A maioria dos países do G20 acredita que reduzir o déficit orçamentário é uma prioridade, disse nesta sexta-feira a ministra da Economia francesa, Christine Lagarde.
– Há uma maioria que coloca a consolidação orçamentária como uma prioridade – disse ela a jornalistas.
Falando nos corredores de uma reunião de ministros das Finanças e banqueiros centrais do G20, Lagarde disse que o Banco Central Europeu (BCE) agiu com responsabilidade durante o surgimento da crise de dívida da zona do euro, e afirmou que o euro é uma moeda com credibilidade. O euro, enfraquecido por preocupações sobre a extensão da crise de dívida que rompeu quando a Grécia não pôde pagar sua dívida, caiu à mínima em quatro anos ante o dólar nesta sexta-feira, atingindo o menor patamar da história ante o franco suíço, com investidores citando a ausência dos esforços do banco central da Suíça para dar suporte à sua moeda.
O euro chegou a 1,3865 francos suíços, a pior performance desde o lançamento da moeda em 1999.
– Esperava-se que o banco central suíço estivesse a 1,4000, mas ele não estava – disse um operador em Londres.
O movimento levou o euro a cair também contra o dólar, para US$ 1,2090, menor nível em quatro anos.
Preocupação
Os principais formuladores de política do mundo expressaram preocupação nesta sexta-feira sobre a saúde da economia global, mesmo com os efeitos da zona do euro para conter sua crise de dívida. Falando antes de uma reunião de dois dias entre as 20 principais economias desenvolvidas e em desenvolvimento (G20), o ministro do Planejamento da África do Sul, Trevor Manuel, disse não poder imaginar outro momento mais desafiador para o G20 que o atual.
A reunião do G20 será uma oportunidade para tomar decisões para afastar o fantasma de uma nova recessão, acrescentou ele.
– É importante que todos entendamos o quão frágil a economia está – disse ele a jornalistas.

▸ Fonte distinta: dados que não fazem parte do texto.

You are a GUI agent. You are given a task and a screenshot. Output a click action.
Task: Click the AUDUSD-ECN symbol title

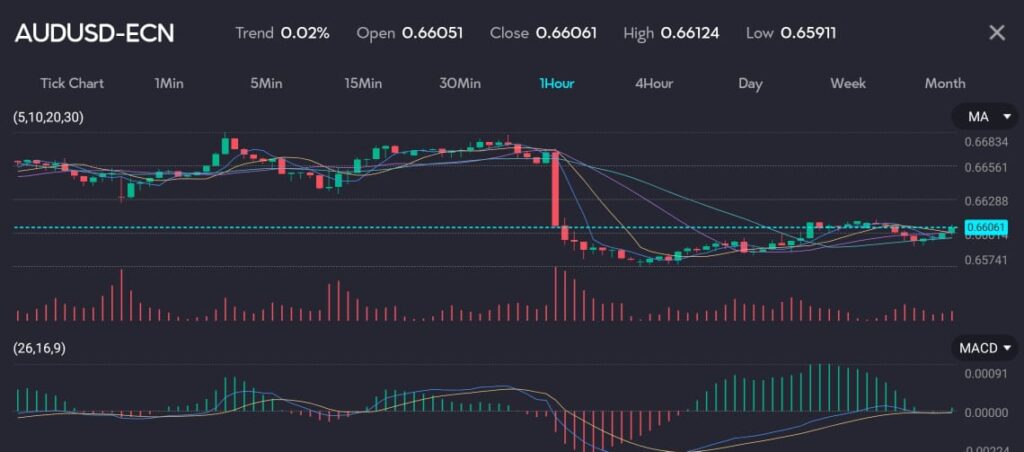click(x=94, y=33)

O ministro das Finanças do Egito, Youssef Boutros-Ghali, afirmou que não acredita que os problemas financeiros da Grécia acabaram.

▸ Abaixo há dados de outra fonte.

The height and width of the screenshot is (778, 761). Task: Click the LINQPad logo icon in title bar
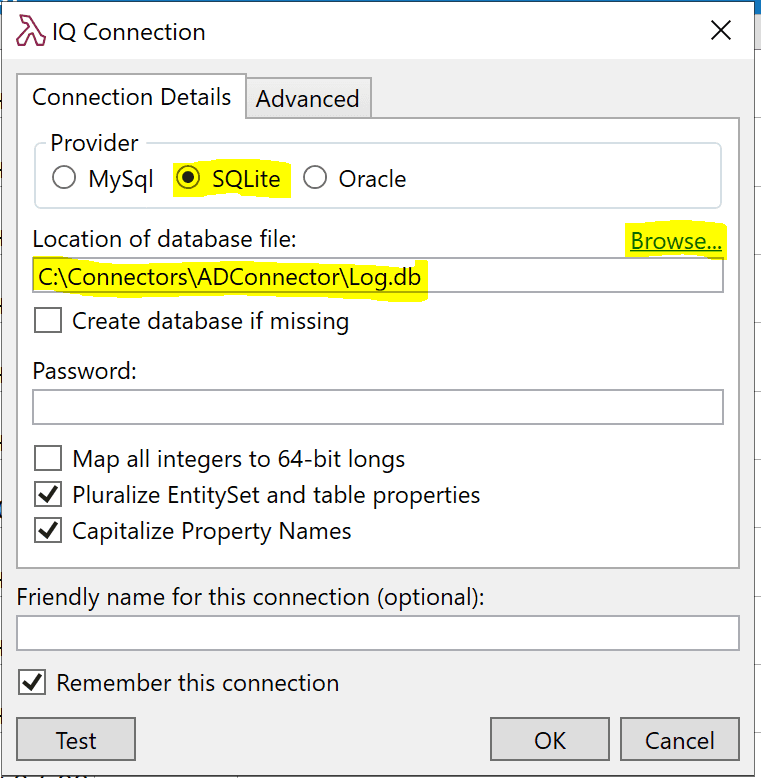(31, 32)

– Em segundo lugar... as medidas solicitadas a eles foram bastante duras. E em algumas regiões existem dúvidas sobre se eles serão capazes de continuar implementando essas medidas duras – acrescentou.

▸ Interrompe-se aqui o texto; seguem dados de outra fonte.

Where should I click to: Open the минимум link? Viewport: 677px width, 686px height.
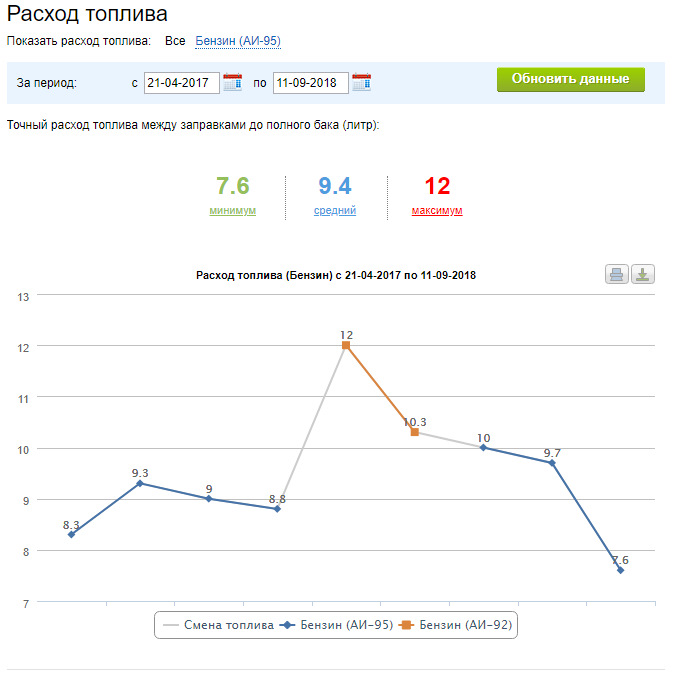(232, 211)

Os mercados internacionais têm mostrando turbulência em meio à crise europeia. Mas o secretário do Tesouro dos Estados Unidos, Timothy Geithner, expressou confiança de que a economia global é forte o suficiente para superar os problemas da zona do euro.
– A economia mundial entrou neste período de preocupação sobre a Europa com uma força e um crescimento econômico mais fortes do que muitas pessoas previam, e está em melhor posição para enfrentar isso – disse Geithner à rede sul-coreana de TV CNBC.